Page excerpt:
Various cellular functions are influenced by the availability of oxygen, via different molecular sensor-systems regulating signalling, metabolism and gene-expression. The transcriptional complex Hypoxia inducible factor-1 (HIF-1) is a major oxygen sensitive regulator [11]. HIF-1 is regulated through hydroxylation, poly-ubiquitylation and proteasomal degradation of the HIF-1α subunit under normoxic conditions. Under hypoxic conditions HIF-1α is stabilised, and this results in the transcriptional induction of hypoxia-responsive genes encoding proteins that will promote O2 delivery (VEGF, erythropoietin) and mediate metabolic adaption to reduced O2 availability (glucose transporter-1, glycolytic enzymes) [12]. Through this signalling-pathway, enhanced pO2 during and after HBO may influence gene expression and cellular responses, also in tumors.

In recent years, several investigations have suggested that the process of epithelial–to-mesenchymal transition (EMT) may be crucial for carcinogenesis and cancer progression [13], [14], [15], [16], [17]. Cannito et.al. [18] provided evidence that tumors exposed to moderate hypoxic conditions can trigger a highly conserved cellular program. EMT is a fundamental process that governs morphogenesis in multicellular organisms [16]. In tumor progression, EMT is involved in a dedifferentiation program that leads to malignant carcinomas with an invasive or metastatic phenotype [15], [16], [19]. Cell morphology, adhesion to other cells and the extracellular matrix (ECM), and migration potential are all features that change during this transition. Loss of E-cadherin (CDH1) expression is one of the hallmarks of EMT, as CDH1 expression is one of the important features of the epithelial phenotype. CDH1 is a cell-cell adhesion molecule that participates in homotypic, calcium-dependent interactions to form epithelial adherens junctions. Several transcription factors have been associated with the repression of CDH1, including zinc finger proteins of the SNAIL and TWIST families, δEF1/ZEB1/TCF8, SIP1/ZEB2/ZFHX1B and the basic helix-loop-helix factor E12/E47 [15]. Loss of CDH1 is also associated with a gain of N-cadherin (CDH2), in a process known as the “cadherin switch”. CDH2 enhances tumor cell motility and migration and has been postulated to exert a dominant effect over CDH1 function. CDH2-dependent motility may be mediated by fibroblast growth factor receptor (FGF-receptor) signalling [20], [21] and this process is potentially implicated in EMT.

Task brief: In the passage on hypoxia and tumor biology, restate the part that opens with the words "Various cellular functions" and closes with "also in tumors.", swapping "proteasomal degradation" for "lysosomal degradation".

Excerpted data:
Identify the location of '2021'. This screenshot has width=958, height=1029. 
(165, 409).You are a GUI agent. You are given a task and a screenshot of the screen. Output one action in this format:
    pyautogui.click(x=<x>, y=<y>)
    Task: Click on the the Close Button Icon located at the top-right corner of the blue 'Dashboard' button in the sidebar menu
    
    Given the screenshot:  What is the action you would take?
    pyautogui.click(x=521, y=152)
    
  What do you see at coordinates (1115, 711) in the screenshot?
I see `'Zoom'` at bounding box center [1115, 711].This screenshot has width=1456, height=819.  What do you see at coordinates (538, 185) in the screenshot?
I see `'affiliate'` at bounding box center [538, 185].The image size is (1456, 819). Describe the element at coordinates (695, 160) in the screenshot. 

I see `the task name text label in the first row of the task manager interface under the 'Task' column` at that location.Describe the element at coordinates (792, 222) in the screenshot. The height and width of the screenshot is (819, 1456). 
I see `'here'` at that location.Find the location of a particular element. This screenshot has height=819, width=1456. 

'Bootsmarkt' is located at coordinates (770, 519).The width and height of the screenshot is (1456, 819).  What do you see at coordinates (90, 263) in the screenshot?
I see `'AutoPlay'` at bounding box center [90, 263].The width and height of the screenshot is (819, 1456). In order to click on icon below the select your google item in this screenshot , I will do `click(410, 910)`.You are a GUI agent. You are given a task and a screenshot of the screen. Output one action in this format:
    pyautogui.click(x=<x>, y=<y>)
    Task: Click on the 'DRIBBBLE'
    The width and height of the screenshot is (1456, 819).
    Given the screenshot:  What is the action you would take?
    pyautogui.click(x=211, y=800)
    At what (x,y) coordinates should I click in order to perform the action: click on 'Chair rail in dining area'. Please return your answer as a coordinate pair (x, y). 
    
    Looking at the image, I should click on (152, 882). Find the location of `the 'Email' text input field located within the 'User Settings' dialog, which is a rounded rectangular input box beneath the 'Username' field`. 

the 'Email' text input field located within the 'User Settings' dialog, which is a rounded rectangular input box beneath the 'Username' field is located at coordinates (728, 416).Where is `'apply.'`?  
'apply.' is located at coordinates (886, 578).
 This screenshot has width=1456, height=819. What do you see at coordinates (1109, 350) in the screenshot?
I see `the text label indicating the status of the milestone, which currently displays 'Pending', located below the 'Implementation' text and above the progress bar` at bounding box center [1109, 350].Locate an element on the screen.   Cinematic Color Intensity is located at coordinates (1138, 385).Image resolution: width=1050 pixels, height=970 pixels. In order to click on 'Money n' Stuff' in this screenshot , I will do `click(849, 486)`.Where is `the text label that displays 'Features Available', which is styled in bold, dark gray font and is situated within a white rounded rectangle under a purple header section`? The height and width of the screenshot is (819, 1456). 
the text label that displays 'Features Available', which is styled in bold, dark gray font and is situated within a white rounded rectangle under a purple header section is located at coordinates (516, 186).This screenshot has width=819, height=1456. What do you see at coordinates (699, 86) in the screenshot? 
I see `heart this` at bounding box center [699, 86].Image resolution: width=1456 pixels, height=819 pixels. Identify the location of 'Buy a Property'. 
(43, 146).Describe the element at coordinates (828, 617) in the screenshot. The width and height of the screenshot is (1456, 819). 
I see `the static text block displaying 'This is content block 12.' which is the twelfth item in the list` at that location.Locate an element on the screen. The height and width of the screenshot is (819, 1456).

Result of this exercise:
Various cellular functions are influenced by the availability of oxygen, via different molecular sensor-systems regulating signalling, metabolism and gene-expression. The transcriptional complex Hypoxia inducible factor-1 (HIF-1) is a major oxygen sensitive regulator [11]. HIF-1 is regulated through hydroxylation, poly-ubiquitylation and lysosomal degradation of the HIF-1α subunit under normoxic conditions. Under hypoxic conditions HIF-1α is stabilised, and this results in the transcriptional induction of hypoxia-responsive genes encoding proteins that will promote O2 delivery (VEGF, erythropoietin) and mediate metabolic adaption to reduced O2 availability (glucose transporter-1, glycolytic enzymes) [12]. Through this signalling-pathway, enhanced pO2 during and after HBO may influence gene expression and cellular responses, also in tumors.